- GOAL OF THE EXERCISE:
Find every row that contains the string "checkbox", matching case exactly, and copy each of those rows in full.

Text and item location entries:
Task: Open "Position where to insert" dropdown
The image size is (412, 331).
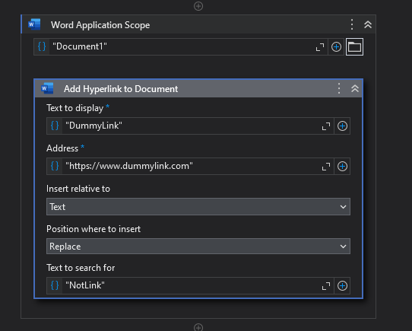Action: [x=198, y=247]
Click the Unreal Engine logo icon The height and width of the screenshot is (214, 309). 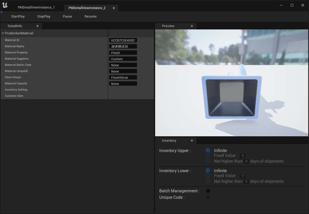point(5,5)
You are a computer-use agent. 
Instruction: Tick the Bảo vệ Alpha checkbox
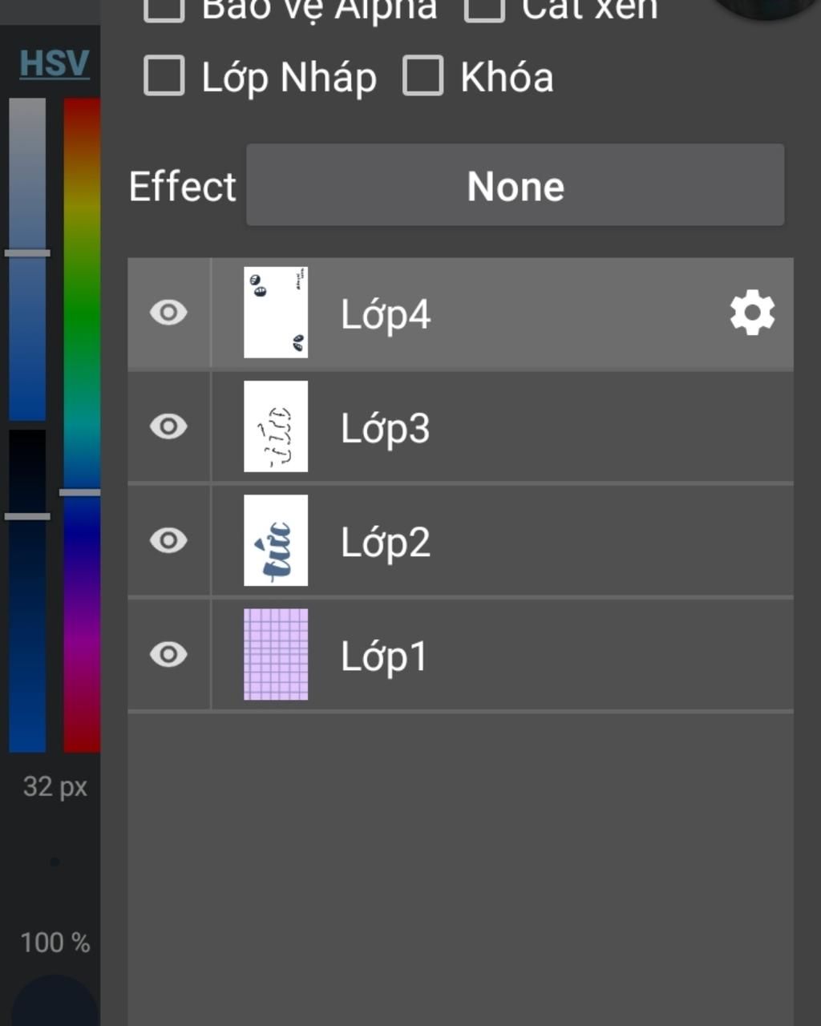point(164,8)
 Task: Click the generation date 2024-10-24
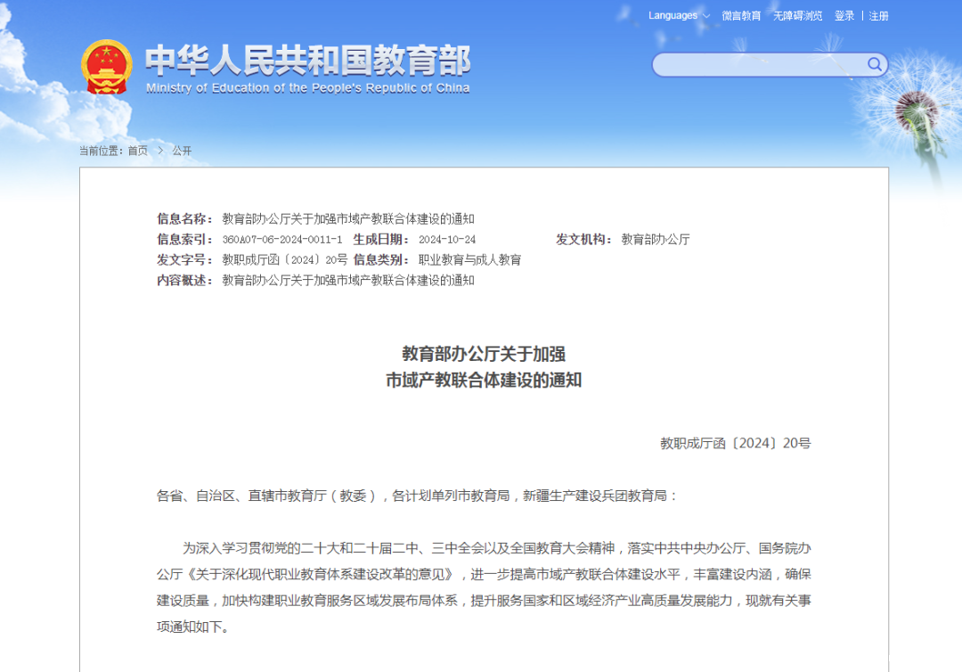tap(447, 240)
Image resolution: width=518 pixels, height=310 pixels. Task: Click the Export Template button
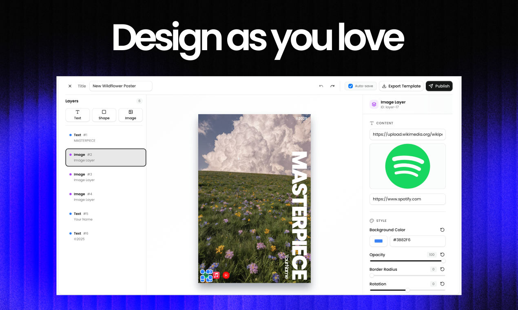point(401,86)
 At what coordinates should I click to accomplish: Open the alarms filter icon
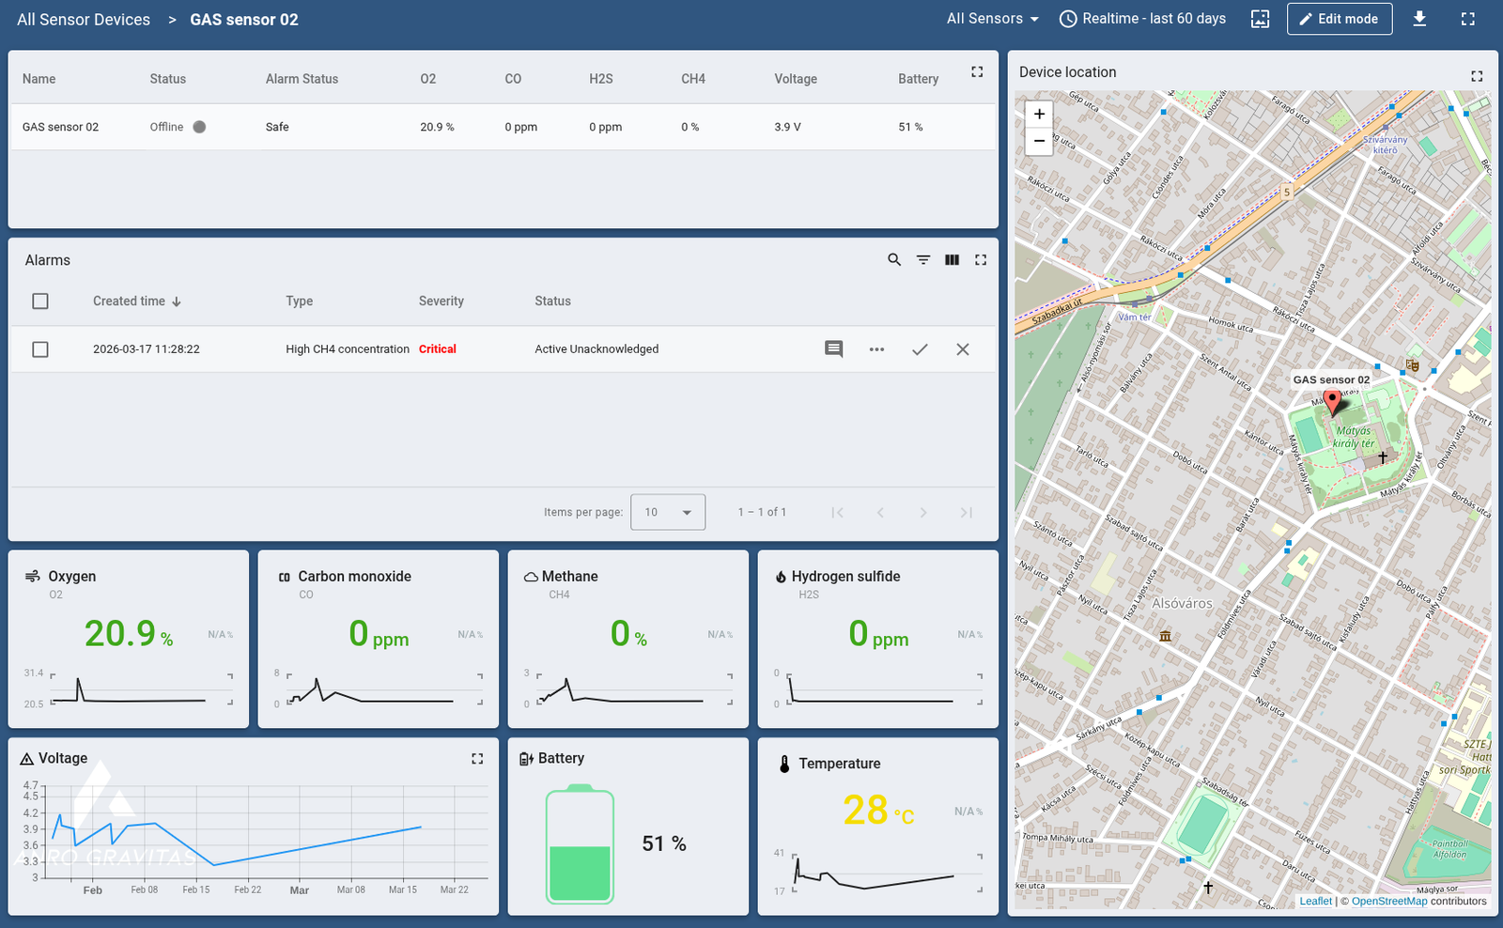coord(923,260)
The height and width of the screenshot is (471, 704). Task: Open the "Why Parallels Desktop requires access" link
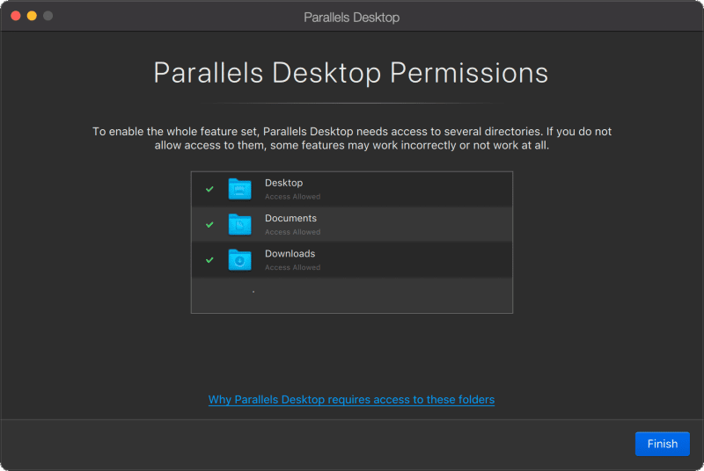pos(351,400)
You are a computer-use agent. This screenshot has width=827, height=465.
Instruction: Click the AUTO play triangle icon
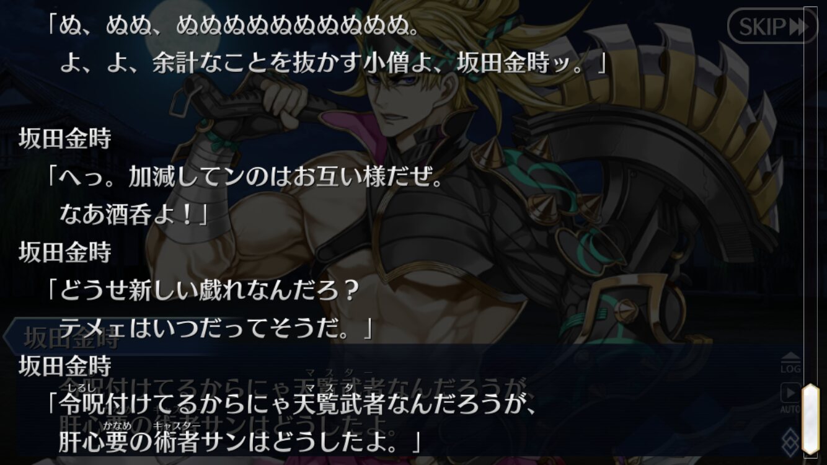click(790, 393)
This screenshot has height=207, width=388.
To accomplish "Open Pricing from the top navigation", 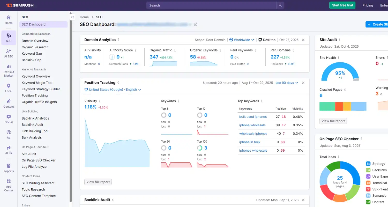I will 368,5.
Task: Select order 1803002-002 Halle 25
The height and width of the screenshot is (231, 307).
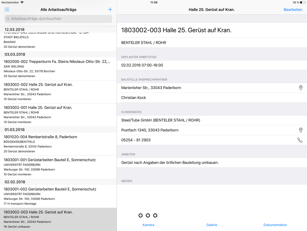Action: pyautogui.click(x=58, y=91)
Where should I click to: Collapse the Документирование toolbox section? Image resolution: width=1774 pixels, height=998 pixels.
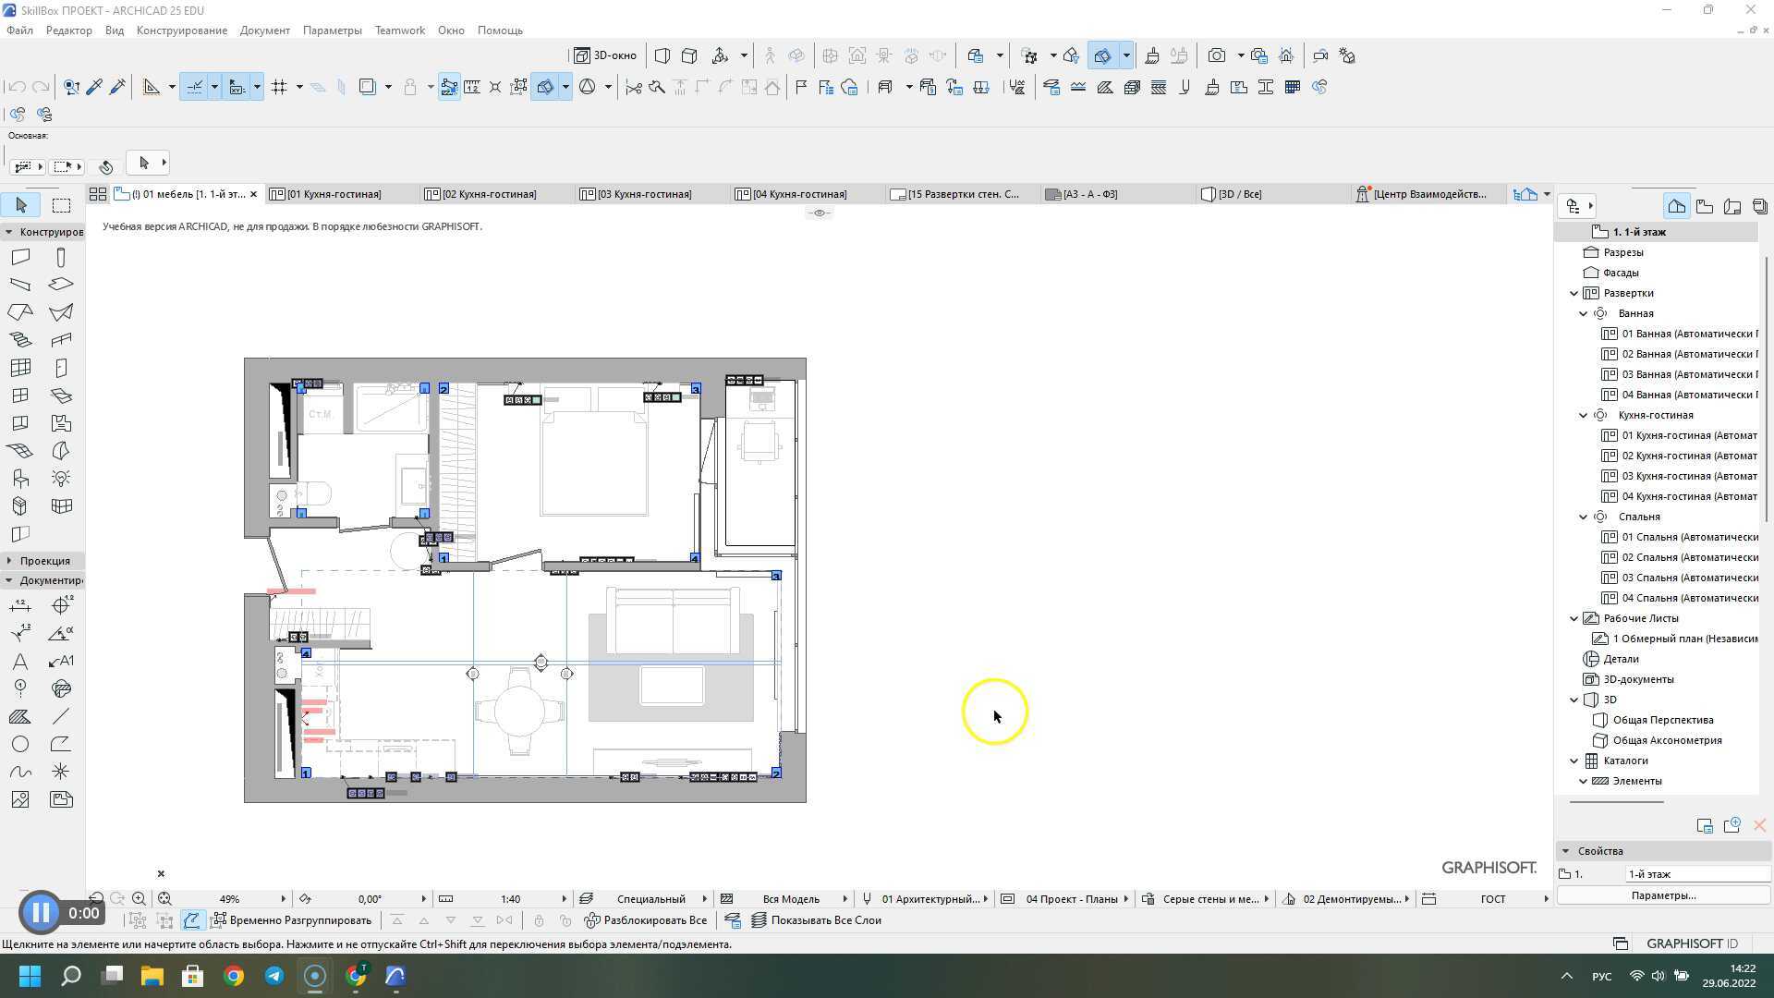[x=9, y=580]
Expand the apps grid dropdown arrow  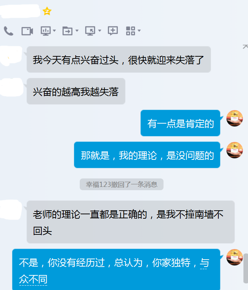coord(139,30)
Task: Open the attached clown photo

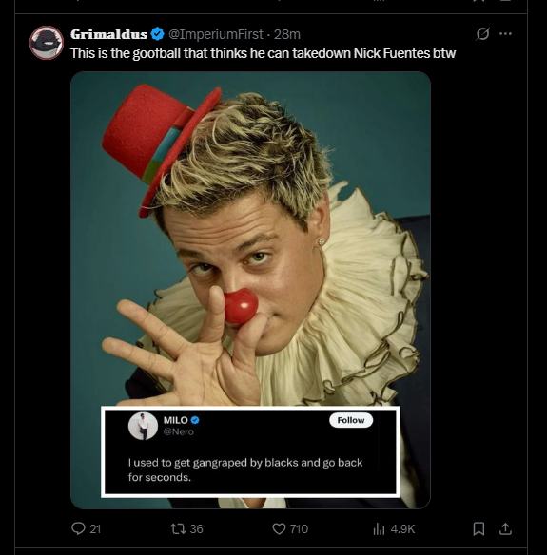Action: coord(250,290)
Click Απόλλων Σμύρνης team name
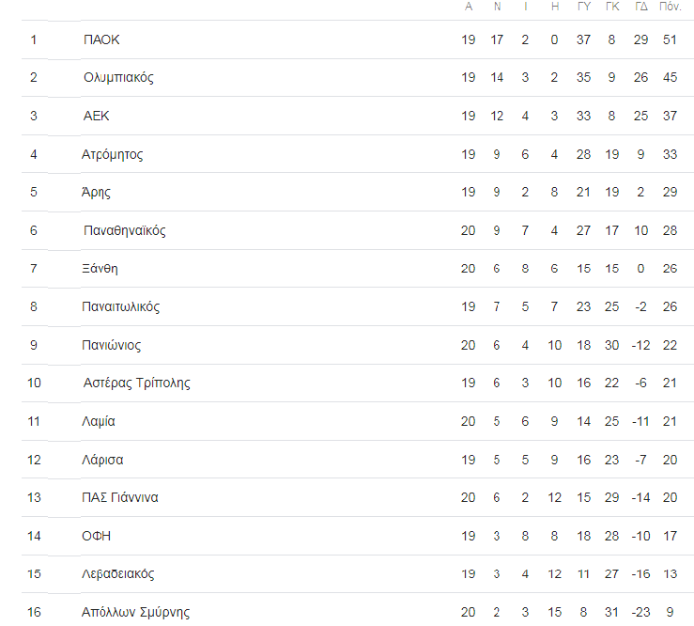Screen dimensions: 694x626 pyautogui.click(x=135, y=612)
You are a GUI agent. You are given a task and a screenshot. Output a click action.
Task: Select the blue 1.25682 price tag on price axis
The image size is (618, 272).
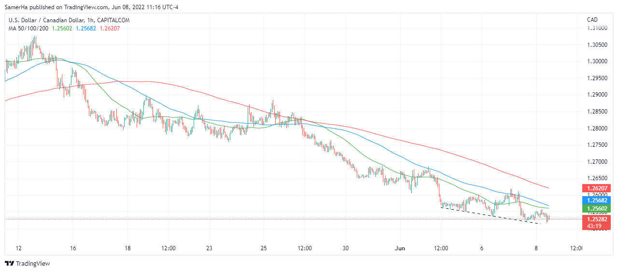pyautogui.click(x=597, y=200)
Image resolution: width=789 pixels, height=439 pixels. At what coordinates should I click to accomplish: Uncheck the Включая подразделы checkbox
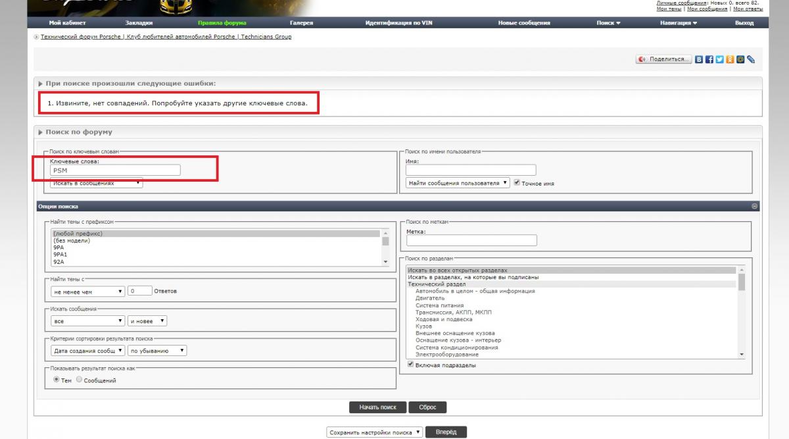click(x=410, y=365)
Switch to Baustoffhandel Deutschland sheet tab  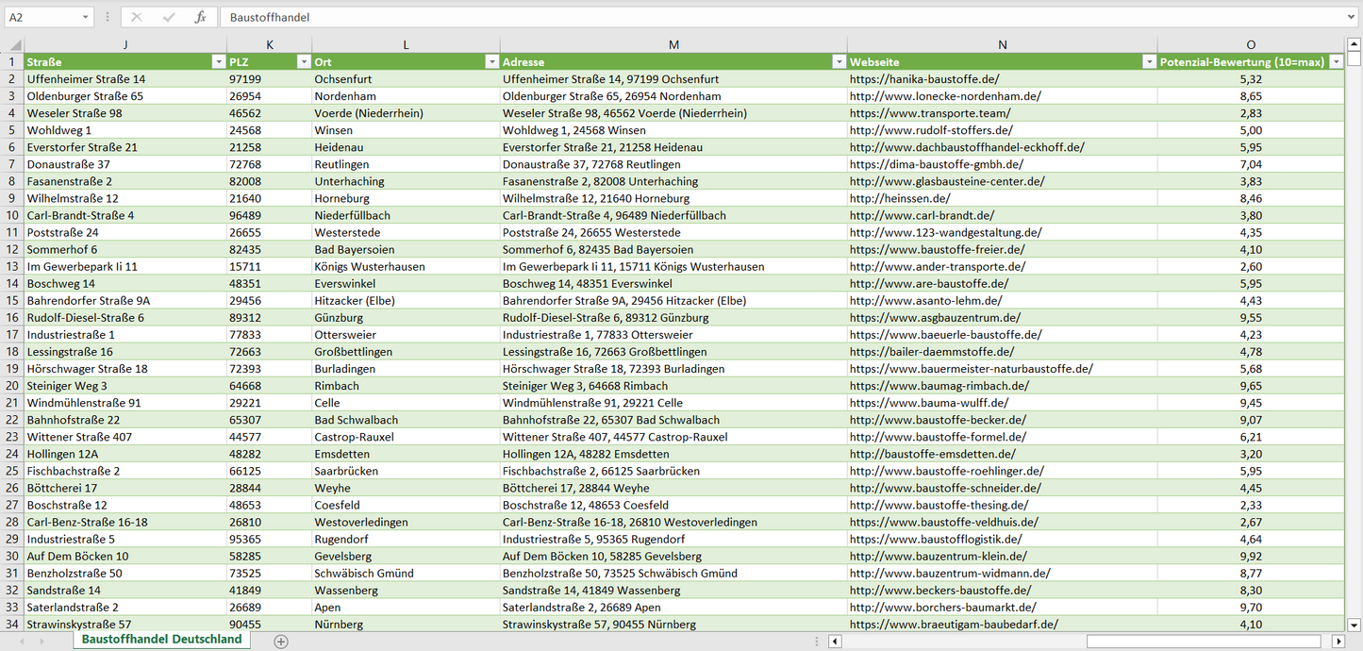[x=161, y=640]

- COMPLETED EXERCISE:
Instruction: Tick the Bảo vệ Alpha checkbox
Image resolution: width=789 pixels, height=439 pixels. At what coordinates should I click to accomplish: Uncheck the Включая подразделы checkbox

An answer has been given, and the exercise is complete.